TUGAS ▸
Tuliskan lanjutan petikan wawancara tentang toleransi antaraliran dan larangan mengkafirkan ahli kiblat, dimulai sesudah kalimat terakhirnya.

PETIKAN BACAAN ▸
Jadi sebenarnya, perbedaan mendasarnya adalah mereka menolak takwil pada ayat-ayat sifat. Semuanya hakiki, tidak ada yang majazi. Beda dengan kita.
Kebenaran yang bersifat subjektif. Bisa Anda jelaskan lagi, Kiai?
Pembahasan subjektif sebenarnya agak rawan disampaikan. Tetapi, selama itu masih tafsir, kita kan tidak tahu murâd Allah bagaimana. Kita tidak bisa memastikan. Maka, tafsir-tafsir masih bersifat insâni atau basyari. Kalau masih manusiawi, pasti mengandung salah atau benar. Tapi, kita sebagai pemeluk agama dengan keyakinan atau akidah yang kuat tetap harus meyakini bahwa yang kita yakini itu benar. Yang penting terlebih dahulu di situ.
Tetapi di sisi lain, kita tetap menghargai ada aliran Salafi-Wahabi yang berkata pada kita, yang benar tidak seperti itu. Nah, itu kita hargai. Maksud saya subjektif tadi adalah kita tetap menganggap kita ini benar. Tapi kita harus mengetahui bahwa ada orang lain yang berbeda dengan kita. Sehingga di situ muncul toleransi. Apakah boleh menyalahkan? Boleh. Menyalahkan itu biasa. Dengan menyalahkan, kita menganggap pendapat kita ini yang lebih benar. Jadi budaya saling menyalahkan (membenarkan kesalahan) itu ada di kalangan ulama. Menganggap itu menyimpang, sesat, itu wajar sekali.
Jadi kita juga harus bertoleransi kepada sesama sekte?
Ya, harus. Jadi prinsip kita, Lâ nukaffir ahlal-Qiblah. kita tidak boleh mengkafirkan ahli kiblat. Selama menyembah kepada Allah, sholat menghadap qiblat, dia sudah muslim. Masalah keyakinan yang berbeda-beda, penafsiran yang berbeda-beda, itulah lahan furuiyah yang memang pasti ada dalam kehidupan. Jadi kami diajarkan guru-guru kami, kami tidak boleh mengkafirkan ahli kiblat. Saya yakin kalangan Nahdliyin atau Ahlussunnah wal Jamaah yang moderat di Indonesia akan begitu. Tidak mudah mengkafirkan orang.
Kalau mereka yang mengkafirkan kita, bagaimana, Kiai?
Kalau kita dikafirkan, kita kembali bagaimana sabda Nabi SAW kalau ada yang mengkafirkan, maka jika tuduhannya tidak benar, akan kembali ke penuduhnya. Artinya kalau kita dikafirkan orang kita tidak perlu membalas. Sudahlah yang penting saya menganggap yang saya pegang ini adalah benar. Andai kita dianggap kafir, ya, tinggal syahadat lalu shalat. Saya kira itu tidak terlalu bermasalah.

DATA YANG DISEDIAKAN ▸
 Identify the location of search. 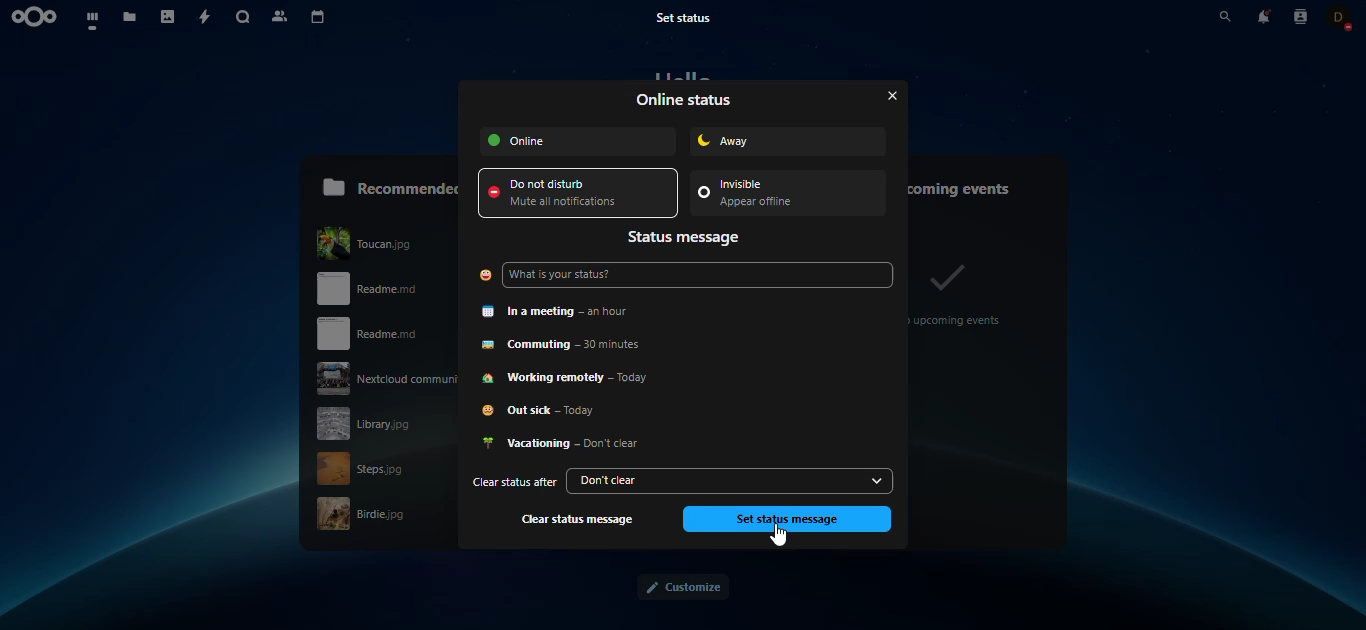
(244, 19).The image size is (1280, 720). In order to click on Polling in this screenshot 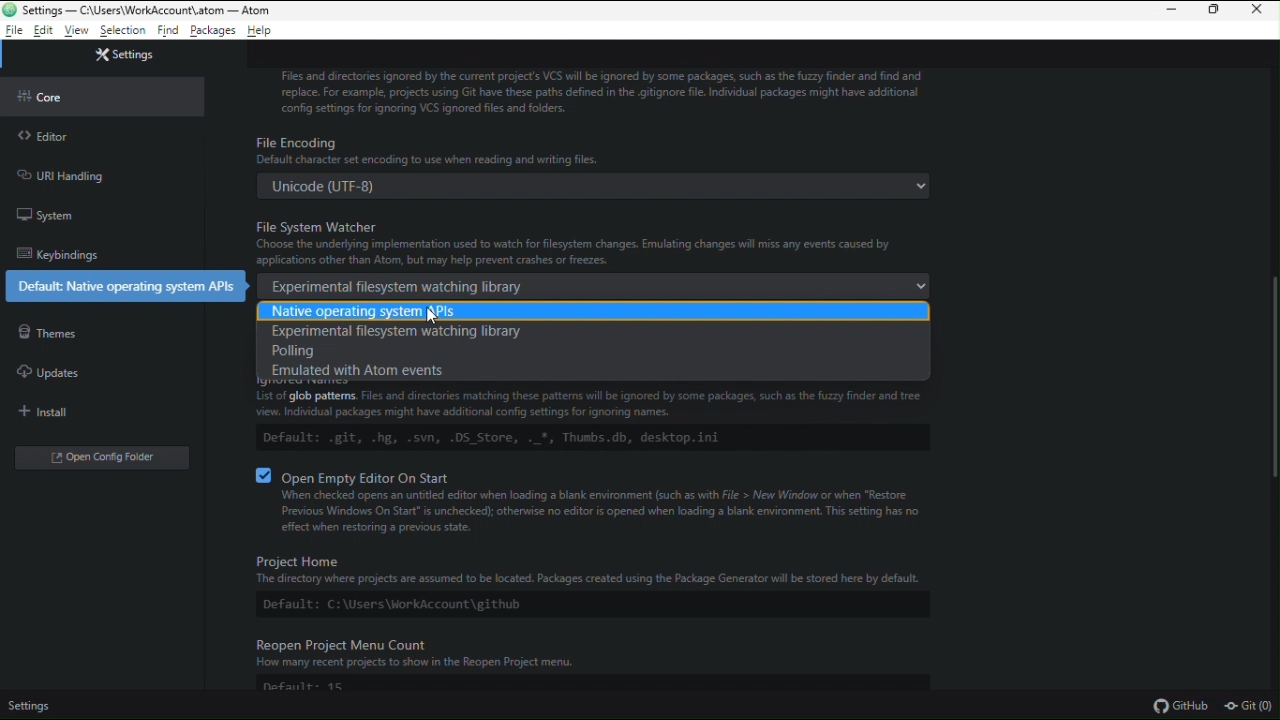, I will do `click(366, 350)`.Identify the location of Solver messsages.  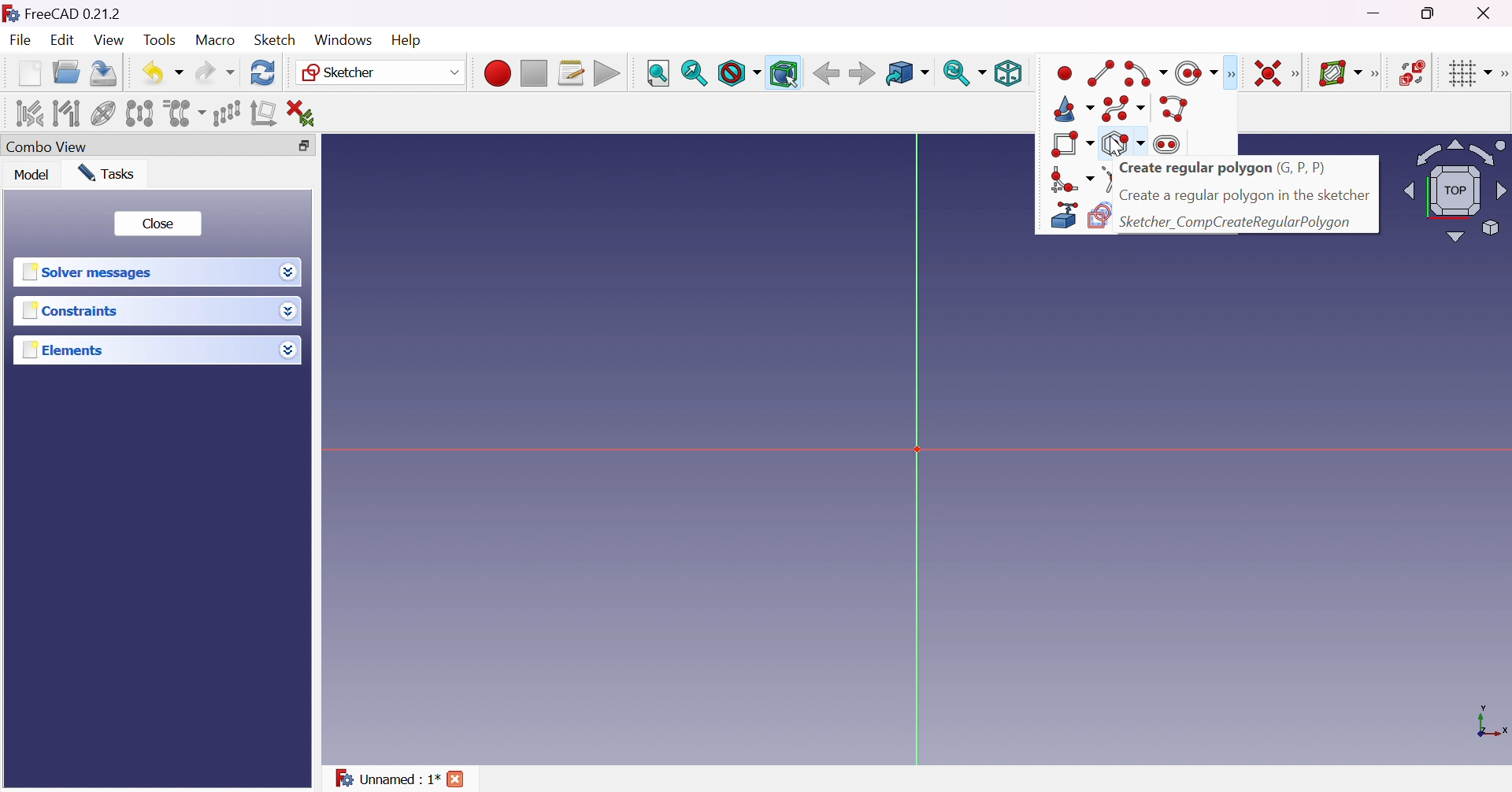
(91, 272).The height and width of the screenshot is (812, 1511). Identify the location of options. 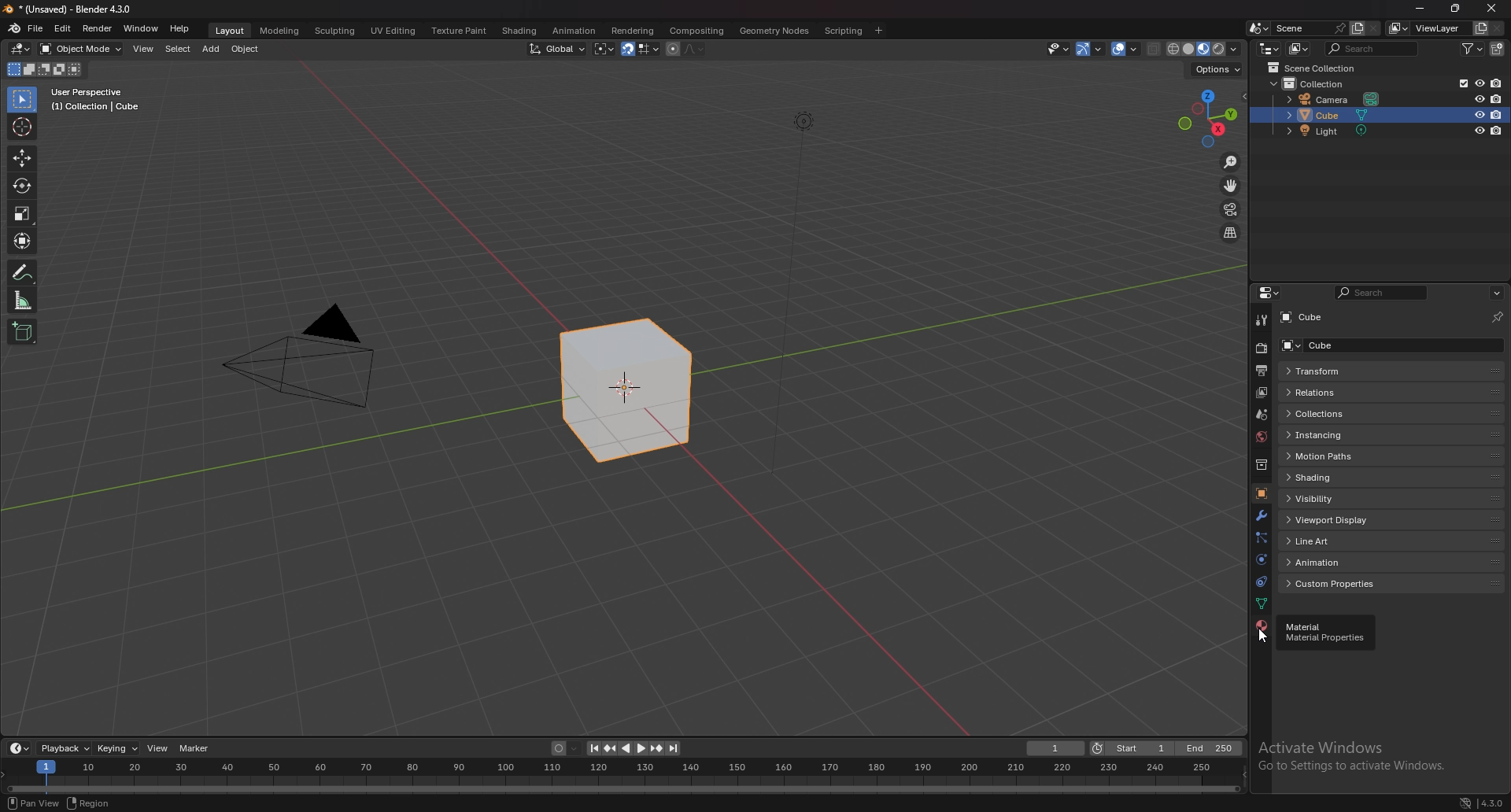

JAWABAN TUGAS ▸
Memang dari dulu takfiri itu ada. Kan, ada Khawarij. Kita meniru bagaimana interaksi salafuna kepada Khawarij itu. Bisa hidup bersama-bersama dengan mereka. Seninya hidup, lah, menurut saya. Ada orang yang keras, ada orang yang lunak dan liberal. Nah, apakah liberal kafir? Selama dia tetap shalat menghadap ke qiblat, tuhannya adalah Allah, maka kita harus berhati-hati menuduhnya kafir. Tidak usah terlalu antipati dengan perbedaan. Hanya saja kita sebagai kaum moderat harus mengetahui perbedaan liberal, perbedaan radikal bagaimana, dan yang moderat bagaimana. Sehingga kita tidak mudah ikut aliran-aliran yang tidak benar.
Pesan Anda kepada pengkaji-pengkaji tafsir?
Pertama, untuk kepentingan pribadi kita sendiri, kita harus memperbanyak membaca tafsir-tafsir yang berbasis bil Ma’tsûr. Meskipun tidak semua hadis dalam tafsir bil Ma’tsûr itu sahih, tapi ini akan membantu kita mengetahui bagaimana pendapat para sahabat, para tabiin, para tabiit tabiin tentang makna al-Quran. Jadi kita memperkuat tafsir bil Ma’tsûr terlebih dahulu.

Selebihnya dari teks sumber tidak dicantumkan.